A simple additive attention module may look like this:

import torch
import torch.nn as nn

class AdditiveAttention(nn.Module):
    def __init__(self, hidden_dim):
        super().__init__()

        self.W_q = nn.Linear(hidden_dim, hidden_dim)
        self.W_k = nn.Linear(hidden_dim, hidden_dim)
        self.v = nn.Linear(hidden_dim, 1)

    def forward(self, query, keys, values):
        """
        query:  [B, 1, D]
        keys:   [B, T, D]
        values: [B, T, D]
        """

        q = self.W_q(query)
        k = self.W_k(keys)

        scores = self.v(
            torch.tanh(q + k)
        ).squeeze(-1)

        weights = torch.softmax(scores, dim=-1)

        context = torch.bmm(
            weights.unsqueeze(1),
            values
        )

        return context, weights

The tensor shapes are important.

Tensor	Shape
Query	`[B, 1, D]`
Keys	`[B, T, D]`
Scores	`[B, T]`
Weights	`[B, T]`
Context	`[B, 1, D]`

The batch matrix multiplication torch.bmm computes the weighted sum efficiently across the batch dimension.

Attention and Gradient Flow

Attention also improves optimization.

Without attention, gradients must pass through many recurrent transitions to connect distant positions. This creates long computational paths and weak gradient signals.

Attention creates shorter paths.

A decoder state can directly access any encoder state through one attention operation. This improves gradient flow and helps the model learn long-range dependencies.

This advantage became even more important as sequence lengths increased.

Limitations of Additive Attention

Although additive attention was influential, it has several limitations.

First, recurrent encoders and decoders still process sequences sequentially. Parallelism remains limited.

Second, the learned scoring network increases computational cost.

Third, pairwise recurrent attention becomes slow for very long sequences.

These limitations motivated the transition toward transformer architectures based entirely on self-attention and matrix operations.

Historical Importance

Additive attention marked a major transition in deep learning.

Before attention, neural sequence models relied heavily on fixed-size compression. Attention introduced dynamic information access.

Several ideas introduced here became foundational:

differentiable memory access,
soft alignment,
weighted retrieval,
content-dependent computation.

Modern transformers generalize these ideas to fully attention-based architectures.

Summary

Additive attention computes relevance scores between queries and keys using a learned neural network. These scores are normalized into attention weights, which produce a weighted combination of value vectors.
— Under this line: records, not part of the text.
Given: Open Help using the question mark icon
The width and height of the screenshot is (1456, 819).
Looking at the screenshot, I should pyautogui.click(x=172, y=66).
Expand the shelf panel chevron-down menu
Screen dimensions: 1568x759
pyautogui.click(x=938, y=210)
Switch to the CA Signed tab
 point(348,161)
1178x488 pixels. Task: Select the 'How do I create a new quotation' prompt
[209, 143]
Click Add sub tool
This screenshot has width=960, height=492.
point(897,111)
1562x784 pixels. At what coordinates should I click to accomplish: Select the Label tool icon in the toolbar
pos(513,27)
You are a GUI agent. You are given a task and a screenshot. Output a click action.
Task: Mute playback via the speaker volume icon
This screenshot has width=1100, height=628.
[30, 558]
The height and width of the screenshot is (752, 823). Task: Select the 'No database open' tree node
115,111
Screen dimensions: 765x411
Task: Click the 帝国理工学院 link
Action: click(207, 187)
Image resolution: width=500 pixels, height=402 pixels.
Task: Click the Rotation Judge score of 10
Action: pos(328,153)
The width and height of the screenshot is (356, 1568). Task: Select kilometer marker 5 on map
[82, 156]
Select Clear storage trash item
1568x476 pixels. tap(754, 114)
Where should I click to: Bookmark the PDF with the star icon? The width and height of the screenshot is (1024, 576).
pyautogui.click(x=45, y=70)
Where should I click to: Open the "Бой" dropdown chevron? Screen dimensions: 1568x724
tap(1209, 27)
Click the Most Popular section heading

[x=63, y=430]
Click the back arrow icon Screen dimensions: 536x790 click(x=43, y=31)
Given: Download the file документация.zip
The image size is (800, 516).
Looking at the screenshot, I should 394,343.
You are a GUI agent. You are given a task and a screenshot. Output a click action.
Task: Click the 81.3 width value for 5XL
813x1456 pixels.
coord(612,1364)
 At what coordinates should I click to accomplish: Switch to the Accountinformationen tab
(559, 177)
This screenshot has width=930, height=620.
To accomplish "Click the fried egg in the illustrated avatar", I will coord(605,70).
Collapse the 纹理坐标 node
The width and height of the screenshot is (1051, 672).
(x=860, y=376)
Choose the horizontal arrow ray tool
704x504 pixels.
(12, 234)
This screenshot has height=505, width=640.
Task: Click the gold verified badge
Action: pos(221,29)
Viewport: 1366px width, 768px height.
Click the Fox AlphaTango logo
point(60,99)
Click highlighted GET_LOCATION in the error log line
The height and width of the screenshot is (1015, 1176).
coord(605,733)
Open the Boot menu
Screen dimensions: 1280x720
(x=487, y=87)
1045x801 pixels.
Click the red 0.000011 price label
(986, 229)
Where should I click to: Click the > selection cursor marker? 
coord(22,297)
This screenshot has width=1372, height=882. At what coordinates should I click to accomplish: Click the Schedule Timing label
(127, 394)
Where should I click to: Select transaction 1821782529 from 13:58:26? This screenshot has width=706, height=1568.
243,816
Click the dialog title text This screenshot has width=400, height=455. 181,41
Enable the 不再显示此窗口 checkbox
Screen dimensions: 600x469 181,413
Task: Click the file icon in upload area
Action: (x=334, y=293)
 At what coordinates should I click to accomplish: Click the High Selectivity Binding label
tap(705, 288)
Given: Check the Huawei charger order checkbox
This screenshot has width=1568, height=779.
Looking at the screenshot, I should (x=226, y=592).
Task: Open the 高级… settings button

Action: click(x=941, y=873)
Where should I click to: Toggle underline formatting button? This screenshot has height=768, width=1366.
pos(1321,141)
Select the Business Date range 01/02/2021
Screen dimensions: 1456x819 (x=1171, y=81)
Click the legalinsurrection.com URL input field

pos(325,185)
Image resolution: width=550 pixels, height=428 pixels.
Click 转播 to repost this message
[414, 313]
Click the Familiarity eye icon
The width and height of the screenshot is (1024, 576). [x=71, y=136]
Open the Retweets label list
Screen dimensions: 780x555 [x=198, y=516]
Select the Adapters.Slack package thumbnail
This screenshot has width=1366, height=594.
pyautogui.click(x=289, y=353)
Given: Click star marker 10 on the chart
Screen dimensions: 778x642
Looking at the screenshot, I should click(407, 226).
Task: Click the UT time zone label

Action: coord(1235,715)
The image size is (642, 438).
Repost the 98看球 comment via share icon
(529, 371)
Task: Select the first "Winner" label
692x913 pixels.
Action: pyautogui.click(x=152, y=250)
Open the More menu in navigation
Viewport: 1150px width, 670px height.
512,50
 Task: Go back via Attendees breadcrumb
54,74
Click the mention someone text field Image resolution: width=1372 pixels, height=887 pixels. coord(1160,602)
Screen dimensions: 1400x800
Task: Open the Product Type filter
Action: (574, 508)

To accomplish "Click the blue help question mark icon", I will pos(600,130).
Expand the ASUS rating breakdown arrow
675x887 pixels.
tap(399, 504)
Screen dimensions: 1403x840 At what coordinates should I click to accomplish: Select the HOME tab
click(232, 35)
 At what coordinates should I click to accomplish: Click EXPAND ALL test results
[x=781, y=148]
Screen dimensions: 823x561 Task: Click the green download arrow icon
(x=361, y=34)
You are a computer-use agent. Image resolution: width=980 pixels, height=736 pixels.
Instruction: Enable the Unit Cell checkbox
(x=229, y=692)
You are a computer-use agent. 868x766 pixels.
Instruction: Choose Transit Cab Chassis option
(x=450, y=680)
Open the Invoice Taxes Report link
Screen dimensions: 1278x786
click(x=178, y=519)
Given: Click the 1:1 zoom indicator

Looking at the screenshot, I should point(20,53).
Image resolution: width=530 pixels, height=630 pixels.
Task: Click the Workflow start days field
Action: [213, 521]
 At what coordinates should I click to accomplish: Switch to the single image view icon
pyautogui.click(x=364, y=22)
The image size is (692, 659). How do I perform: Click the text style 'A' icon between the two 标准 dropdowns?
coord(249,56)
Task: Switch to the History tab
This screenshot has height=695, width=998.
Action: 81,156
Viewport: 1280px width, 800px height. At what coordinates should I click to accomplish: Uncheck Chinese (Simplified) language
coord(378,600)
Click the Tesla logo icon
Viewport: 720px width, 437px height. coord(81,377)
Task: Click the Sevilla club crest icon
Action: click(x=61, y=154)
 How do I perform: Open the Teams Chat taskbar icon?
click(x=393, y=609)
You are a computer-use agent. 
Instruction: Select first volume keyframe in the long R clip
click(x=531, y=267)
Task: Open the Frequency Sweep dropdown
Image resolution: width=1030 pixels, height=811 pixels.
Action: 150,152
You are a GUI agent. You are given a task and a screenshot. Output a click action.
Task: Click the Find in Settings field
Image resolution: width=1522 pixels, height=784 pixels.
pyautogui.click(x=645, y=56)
The mechanism solves the fixed-vector bottleneck of early encoder-decoder systems and enables dynamic access to input information. It improves alignment, gradient flow, and long-range dependency modeling.

Although transformers mainly use dot-product attention today, additive attention established the core conceptual structure used by nearly all modern attention systems.